== Instructions for the task ==
Your answer must be the data repeated exactly, with no pictures in it.
-------- Provided data --------
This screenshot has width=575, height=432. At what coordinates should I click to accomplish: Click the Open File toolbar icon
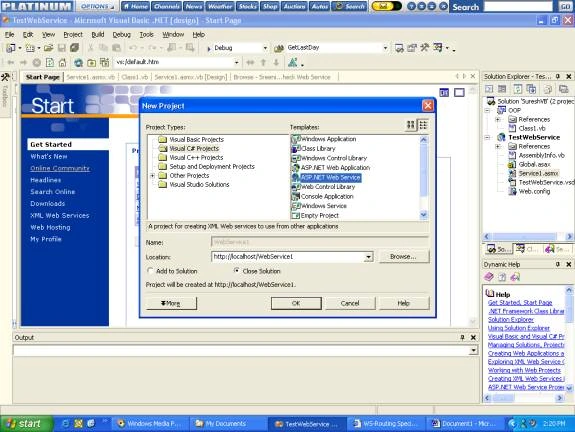tap(48, 48)
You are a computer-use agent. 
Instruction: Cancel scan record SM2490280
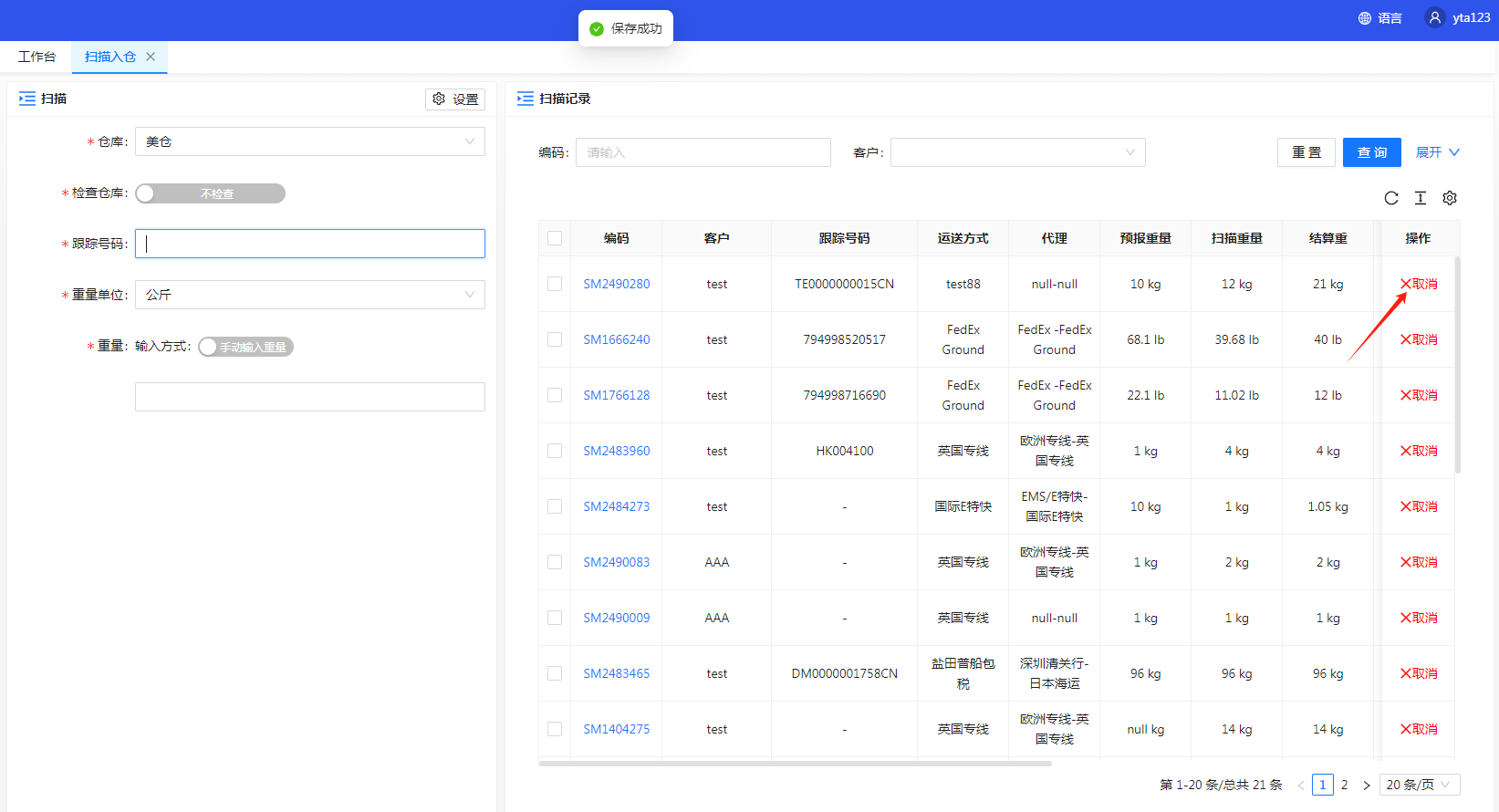pyautogui.click(x=1419, y=284)
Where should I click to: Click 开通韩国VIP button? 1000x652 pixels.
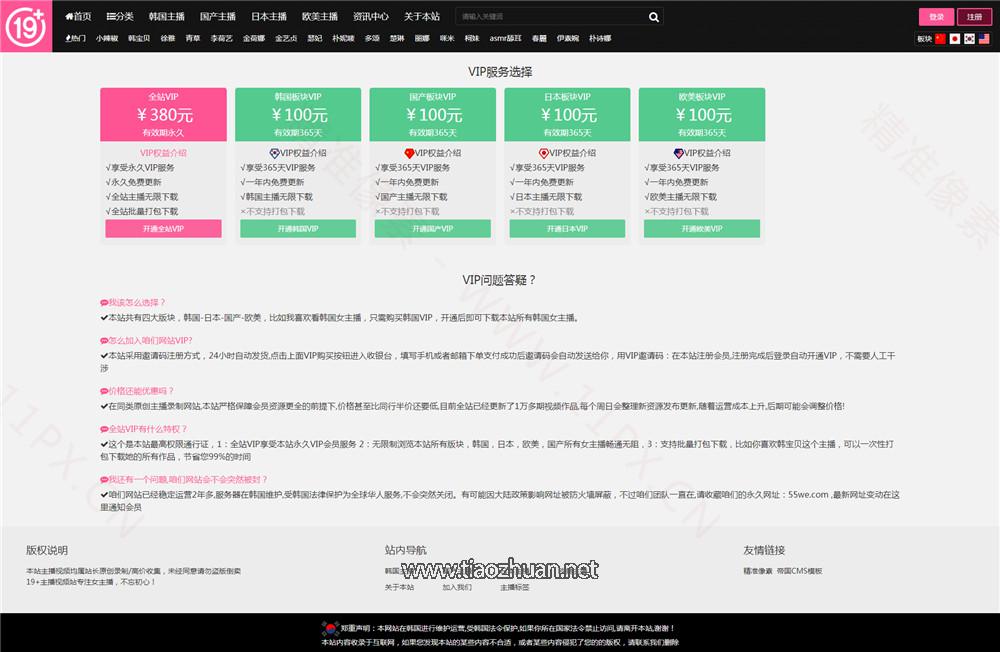click(x=298, y=229)
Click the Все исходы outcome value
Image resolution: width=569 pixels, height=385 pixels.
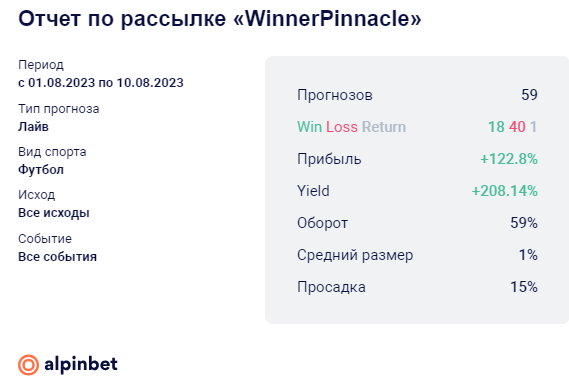[x=54, y=213]
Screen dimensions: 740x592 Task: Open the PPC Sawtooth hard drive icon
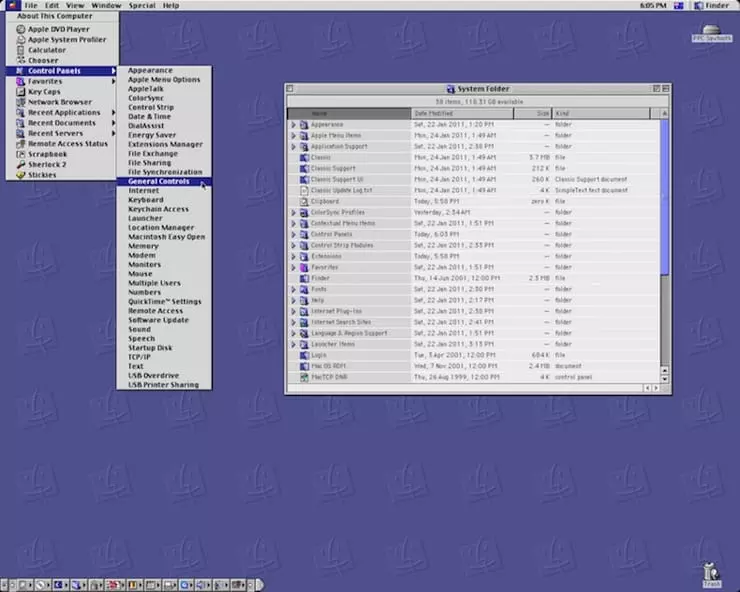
--------
== Reply to the exercise ==
This screenshot has width=575, height=432. At what coordinates should I click to accomplish: Click the Open File toolbar icon
tap(48, 48)
You are a computer-use agent. 
Instruction: Cancel scan record SM2490280
pyautogui.click(x=1419, y=284)
Where should I click to: Click 开通韩国VIP button? 1000x652 pixels.
click(x=298, y=229)
Click the Все исходы outcome value
Image resolution: width=569 pixels, height=385 pixels.
[x=54, y=213]
Screen dimensions: 740x592 Task: Open the PPC Sawtooth hard drive icon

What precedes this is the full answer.